= Problem description =
Please repeat every line below exactly, from the first to the last.

Collected data entries
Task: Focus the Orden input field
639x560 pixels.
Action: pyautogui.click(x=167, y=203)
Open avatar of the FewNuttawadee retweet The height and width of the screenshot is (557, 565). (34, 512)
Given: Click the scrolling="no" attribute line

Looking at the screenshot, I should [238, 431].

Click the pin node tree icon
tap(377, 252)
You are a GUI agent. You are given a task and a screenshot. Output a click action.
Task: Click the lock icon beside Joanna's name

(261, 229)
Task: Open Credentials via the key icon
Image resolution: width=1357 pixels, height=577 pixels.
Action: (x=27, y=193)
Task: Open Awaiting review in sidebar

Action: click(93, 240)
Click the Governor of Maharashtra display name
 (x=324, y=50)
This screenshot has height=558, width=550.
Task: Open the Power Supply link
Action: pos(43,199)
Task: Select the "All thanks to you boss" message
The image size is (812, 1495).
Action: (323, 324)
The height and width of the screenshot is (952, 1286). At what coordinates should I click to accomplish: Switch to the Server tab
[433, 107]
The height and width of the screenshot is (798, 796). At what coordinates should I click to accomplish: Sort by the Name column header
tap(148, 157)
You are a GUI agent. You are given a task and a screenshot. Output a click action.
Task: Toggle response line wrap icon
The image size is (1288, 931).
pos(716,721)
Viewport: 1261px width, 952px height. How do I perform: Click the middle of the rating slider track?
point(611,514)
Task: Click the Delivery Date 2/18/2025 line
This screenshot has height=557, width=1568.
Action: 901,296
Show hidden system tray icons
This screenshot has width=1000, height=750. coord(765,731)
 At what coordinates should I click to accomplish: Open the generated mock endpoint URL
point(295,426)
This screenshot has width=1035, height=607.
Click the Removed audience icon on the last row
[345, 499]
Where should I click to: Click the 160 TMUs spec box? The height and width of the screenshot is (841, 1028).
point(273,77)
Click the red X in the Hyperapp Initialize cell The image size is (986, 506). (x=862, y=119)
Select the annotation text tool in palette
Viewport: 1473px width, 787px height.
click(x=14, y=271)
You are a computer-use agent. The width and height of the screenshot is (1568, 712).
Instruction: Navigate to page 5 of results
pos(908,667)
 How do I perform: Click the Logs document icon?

= Response =
Task: Focus the Orden input field
639x560 pixels.
Action: pyautogui.click(x=167, y=203)
Open avatar of the FewNuttawadee retweet The height and width of the screenshot is (557, 565). (34, 512)
Given: Click the scrolling="no" attribute line

Looking at the screenshot, I should [238, 431].

Click the pin node tree icon
tap(377, 252)
You are a GUI agent. You are given a task and a screenshot. Output a click action.
Task: Click the lock icon beside Joanna's name

(261, 229)
Task: Open Credentials via the key icon
Image resolution: width=1357 pixels, height=577 pixels.
Action: (x=27, y=193)
Task: Open Awaiting review in sidebar

Action: click(93, 240)
Click the Governor of Maharashtra display name
 (x=324, y=50)
This screenshot has height=558, width=550.
Task: Open the Power Supply link
Action: pos(43,199)
Task: Select the "All thanks to you boss" message
The image size is (812, 1495).
Action: (323, 324)
The height and width of the screenshot is (952, 1286). At what coordinates should I click to accomplish: Switch to the Server tab
[433, 107]
The height and width of the screenshot is (798, 796). At what coordinates should I click to accomplish: Sort by the Name column header
tap(148, 157)
You are a GUI agent. You are given a task and a screenshot. Output a click action.
Task: Toggle response line wrap icon
The image size is (1288, 931).
pos(716,721)
Viewport: 1261px width, 952px height. How do I perform: Click the middle of the rating slider track?
point(611,514)
Task: Click the Delivery Date 2/18/2025 line
This screenshot has height=557, width=1568.
Action: 901,296
Show hidden system tray icons
This screenshot has width=1000, height=750. coord(765,731)
 At what coordinates should I click to accomplish: Open the generated mock endpoint URL
point(295,426)
This screenshot has width=1035, height=607.
Click the Removed audience icon on the last row
[345, 499]
Where should I click to: Click the 160 TMUs spec box? The height and width of the screenshot is (841, 1028).
point(273,77)
Click the red X in the Hyperapp Initialize cell The image size is (986, 506). (x=862, y=119)
Select the annotation text tool in palette
Viewport: 1473px width, 787px height.
click(x=14, y=271)
You are a computer-use agent. The width and height of the screenshot is (1568, 712).
Instruction: Navigate to page 5 of results
pos(908,667)
 How do I perform: Click the Logs document icon?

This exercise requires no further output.